BEGIN EXCERPTED DATA

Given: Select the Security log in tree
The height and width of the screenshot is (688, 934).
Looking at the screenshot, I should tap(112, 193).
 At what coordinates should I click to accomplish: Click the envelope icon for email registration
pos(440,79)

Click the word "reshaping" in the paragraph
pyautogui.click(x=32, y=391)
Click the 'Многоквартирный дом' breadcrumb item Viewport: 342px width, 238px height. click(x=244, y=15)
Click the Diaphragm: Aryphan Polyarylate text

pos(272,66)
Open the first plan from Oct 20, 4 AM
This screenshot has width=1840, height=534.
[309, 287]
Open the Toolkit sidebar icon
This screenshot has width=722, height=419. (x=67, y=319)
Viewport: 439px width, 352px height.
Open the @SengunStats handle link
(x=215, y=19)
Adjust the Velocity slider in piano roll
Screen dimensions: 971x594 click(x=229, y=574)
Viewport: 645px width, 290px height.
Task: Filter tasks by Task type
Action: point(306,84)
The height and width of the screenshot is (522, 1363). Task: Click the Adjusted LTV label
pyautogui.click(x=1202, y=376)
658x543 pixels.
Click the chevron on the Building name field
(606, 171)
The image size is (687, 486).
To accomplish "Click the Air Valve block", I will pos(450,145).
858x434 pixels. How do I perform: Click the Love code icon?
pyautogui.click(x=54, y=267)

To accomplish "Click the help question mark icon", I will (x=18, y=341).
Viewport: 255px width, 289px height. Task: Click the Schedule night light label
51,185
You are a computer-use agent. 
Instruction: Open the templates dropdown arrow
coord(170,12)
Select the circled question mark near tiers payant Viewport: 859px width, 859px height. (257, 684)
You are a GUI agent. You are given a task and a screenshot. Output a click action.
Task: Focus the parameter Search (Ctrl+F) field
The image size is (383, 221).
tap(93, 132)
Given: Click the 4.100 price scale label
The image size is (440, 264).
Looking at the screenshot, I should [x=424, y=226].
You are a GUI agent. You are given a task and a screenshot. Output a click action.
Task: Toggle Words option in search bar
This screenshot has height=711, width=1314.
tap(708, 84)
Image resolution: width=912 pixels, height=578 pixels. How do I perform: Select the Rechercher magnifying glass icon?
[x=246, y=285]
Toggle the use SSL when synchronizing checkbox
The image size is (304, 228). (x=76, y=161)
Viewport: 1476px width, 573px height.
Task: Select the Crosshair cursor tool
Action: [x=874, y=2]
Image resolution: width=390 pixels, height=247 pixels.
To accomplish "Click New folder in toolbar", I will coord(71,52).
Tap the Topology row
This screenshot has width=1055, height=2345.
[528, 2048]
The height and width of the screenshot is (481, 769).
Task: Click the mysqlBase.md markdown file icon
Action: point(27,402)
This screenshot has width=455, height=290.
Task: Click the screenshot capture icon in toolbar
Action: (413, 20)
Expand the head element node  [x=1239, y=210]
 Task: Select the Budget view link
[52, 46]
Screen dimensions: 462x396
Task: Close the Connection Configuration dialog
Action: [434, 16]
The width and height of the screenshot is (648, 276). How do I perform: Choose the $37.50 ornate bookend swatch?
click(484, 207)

END EXCERPTED DATA

» **TASK DIRECTIONS**: Repeat the data in its entirety, character for character.

» **RESPONSE BOX**:
Given: Select the Security log in tree
The height and width of the screenshot is (688, 934).
Looking at the screenshot, I should tap(112, 193).
 At what coordinates should I click to accomplish: Click the envelope icon for email registration
pos(440,79)

Click the word "reshaping" in the paragraph
pyautogui.click(x=32, y=391)
Click the 'Многоквартирный дом' breadcrumb item Viewport: 342px width, 238px height. click(x=244, y=15)
Click the Diaphragm: Aryphan Polyarylate text

pos(272,66)
Open the first plan from Oct 20, 4 AM
This screenshot has width=1840, height=534.
[309, 287]
Open the Toolkit sidebar icon
This screenshot has width=722, height=419. (x=67, y=319)
Viewport: 439px width, 352px height.
Open the @SengunStats handle link
(x=215, y=19)
Adjust the Velocity slider in piano roll
Screen dimensions: 971x594 click(x=229, y=574)
Viewport: 645px width, 290px height.
Task: Filter tasks by Task type
Action: point(306,84)
The height and width of the screenshot is (522, 1363). Task: Click the Adjusted LTV label
pyautogui.click(x=1202, y=376)
658x543 pixels.
Click the chevron on the Building name field
(606, 171)
The image size is (687, 486).
To accomplish "Click the Air Valve block", I will pos(450,145).
858x434 pixels. How do I perform: Click the Love code icon?
pyautogui.click(x=54, y=267)

To accomplish "Click the help question mark icon", I will (x=18, y=341).
Viewport: 255px width, 289px height. Task: Click the Schedule night light label
51,185
You are a computer-use agent. 
Instruction: Open the templates dropdown arrow
coord(170,12)
Select the circled question mark near tiers payant Viewport: 859px width, 859px height. (257, 684)
You are a GUI agent. You are given a task and a screenshot. Output a click action.
Task: Focus the parameter Search (Ctrl+F) field
The image size is (383, 221).
tap(93, 132)
Given: Click the 4.100 price scale label
The image size is (440, 264).
Looking at the screenshot, I should [x=424, y=226].
You are a GUI agent. You are given a task and a screenshot. Output a click action.
Task: Toggle Words option in search bar
This screenshot has height=711, width=1314.
tap(708, 84)
Image resolution: width=912 pixels, height=578 pixels. How do I perform: Select the Rechercher magnifying glass icon?
[x=246, y=285]
Toggle the use SSL when synchronizing checkbox
The image size is (304, 228). (x=76, y=161)
Viewport: 1476px width, 573px height.
Task: Select the Crosshair cursor tool
Action: [x=874, y=2]
Image resolution: width=390 pixels, height=247 pixels.
To accomplish "Click New folder in toolbar", I will coord(71,52).
Tap the Topology row
This screenshot has width=1055, height=2345.
[528, 2048]
The height and width of the screenshot is (481, 769).
Task: Click the mysqlBase.md markdown file icon
Action: point(27,402)
This screenshot has width=455, height=290.
Task: Click the screenshot capture icon in toolbar
Action: (413, 20)
Expand the head element node  [x=1239, y=210]
 Task: Select the Budget view link
[52, 46]
Screen dimensions: 462x396
Task: Close the Connection Configuration dialog
Action: [434, 16]
The width and height of the screenshot is (648, 276). How do I perform: Choose the $37.50 ornate bookend swatch?
click(484, 207)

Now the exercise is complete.